Yes: Going For The One

Audio Fidelity AFZ 157
Stereo Hybrid
Pop/Rock
Yes
The band's return at the height of the punk rock movement was a successful one, with Going for the One topping the UK Album Chart for one week. It peaked at number 8 on the US Billboard 200. The album spawned two singles; "Wonderous Stories" peaked at number 7 and "Going for the One" at number 24 in the UK singles chart.
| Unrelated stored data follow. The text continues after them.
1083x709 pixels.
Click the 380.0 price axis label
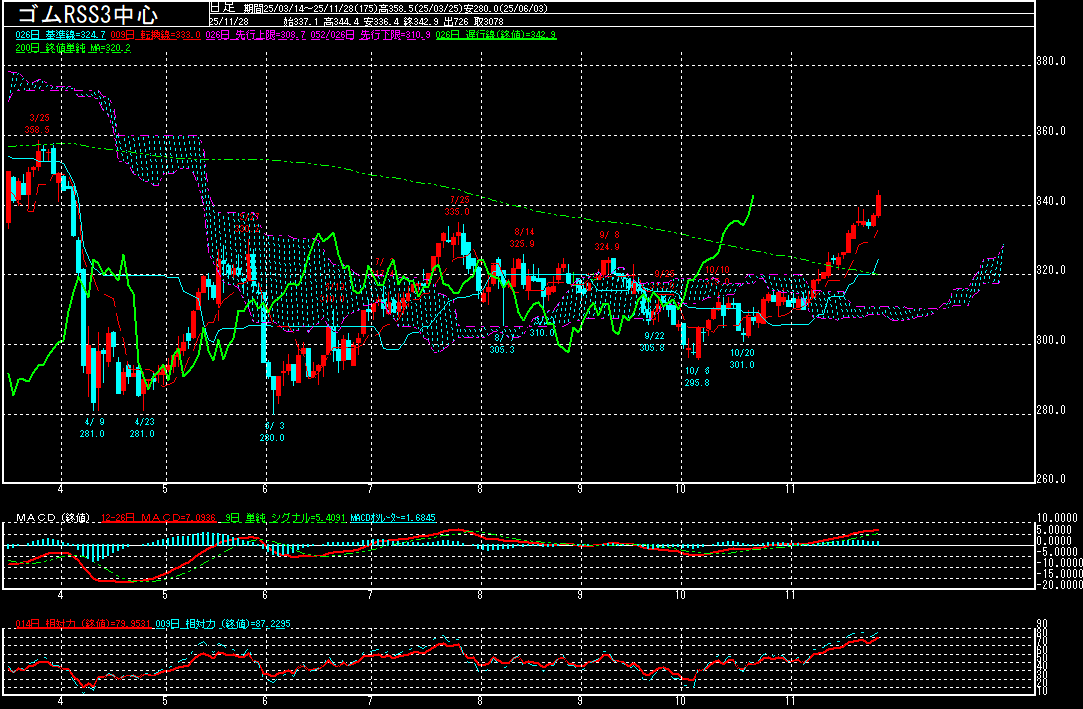[x=1051, y=62]
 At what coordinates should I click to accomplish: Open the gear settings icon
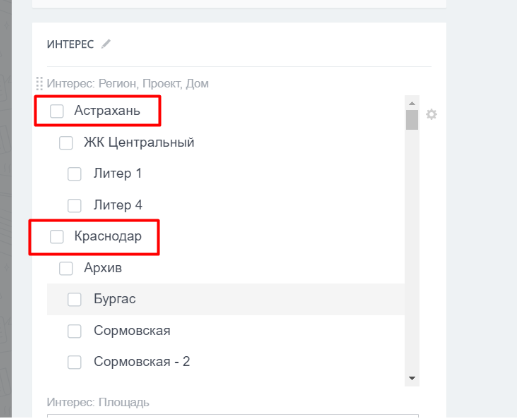431,114
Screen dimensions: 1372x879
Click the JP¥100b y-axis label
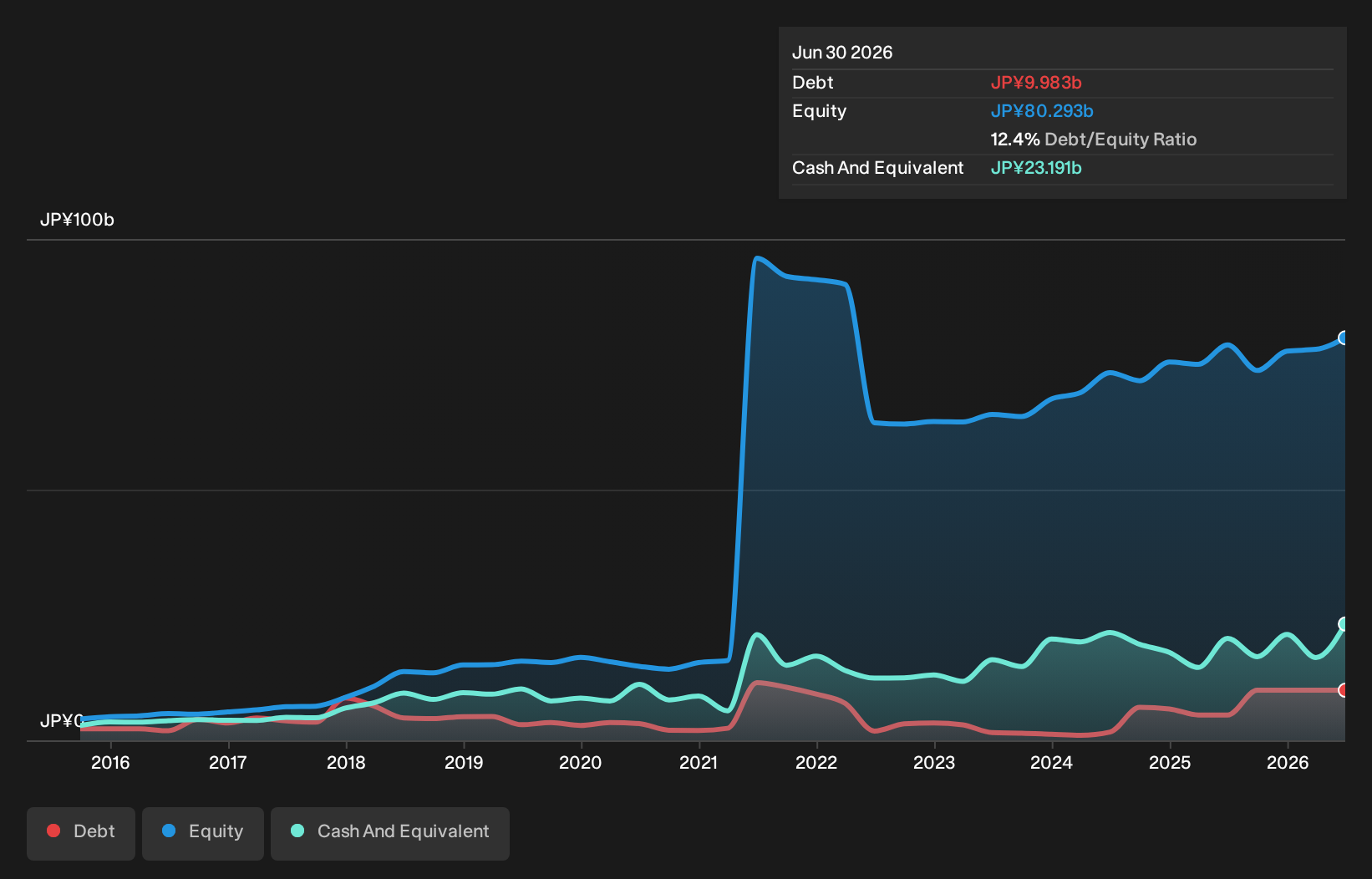77,220
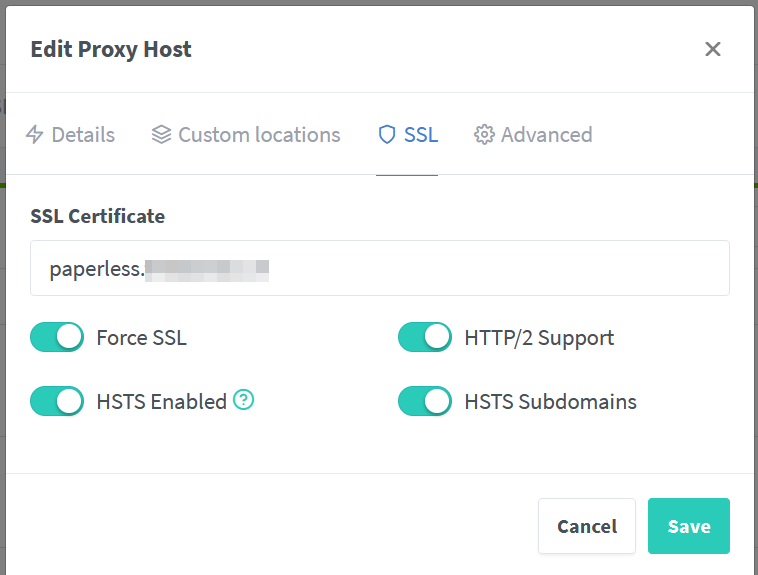Click the shield icon on SSL tab
This screenshot has height=575, width=758.
[x=387, y=135]
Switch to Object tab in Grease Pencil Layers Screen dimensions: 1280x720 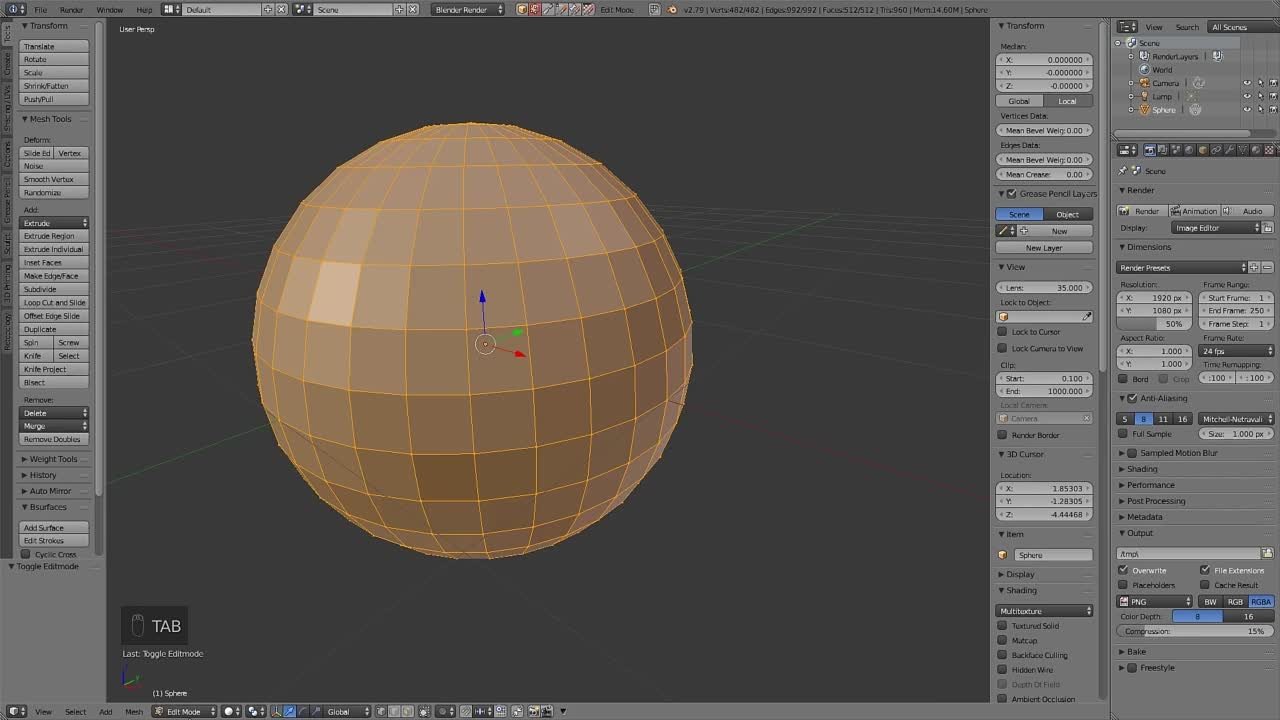click(x=1068, y=213)
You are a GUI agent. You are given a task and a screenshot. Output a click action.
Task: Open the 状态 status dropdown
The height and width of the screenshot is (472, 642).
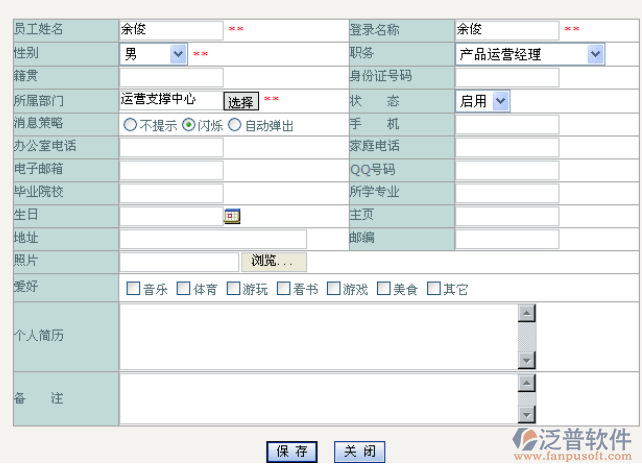click(500, 101)
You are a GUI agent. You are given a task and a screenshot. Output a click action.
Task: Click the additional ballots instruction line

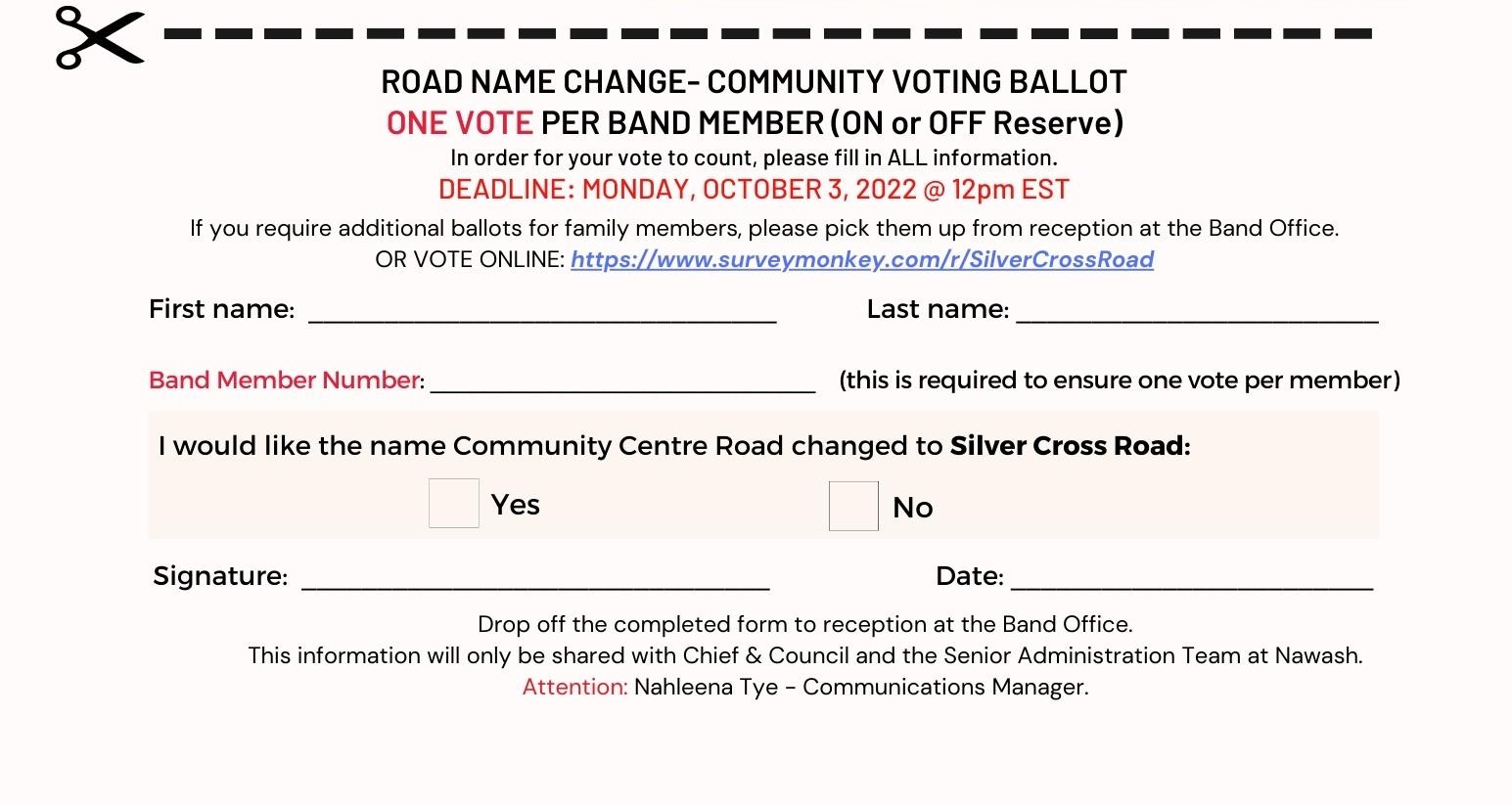point(763,229)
Going for the One marked Rick Wakeman's return to the band and also a return to shorter song forms...after constructing epic tracks for the last few years, Yes felt inspired to scale things back a bit and recorded some of their most direct and concise material since Fragile. In many ways, this disc could be seen as the follow-up to Fragile. Its five tracks still retain mystical, abstract lyrical images, and the music is grand and melodic, the vocal harmonies perfectly balanced by the stinging guitar work of Steve Howe, Wakeman's keyboards, and the solid rhythms of Alan White and Chris Squire. The title track features Howe on steel guitar. "Turn of the Century" and the album's single, "Wonderous Stories," are lovely ballads the way only Yes can do them. "Parallels" is the album's big, pompous song, so well done that in later years the band opened concerts with it.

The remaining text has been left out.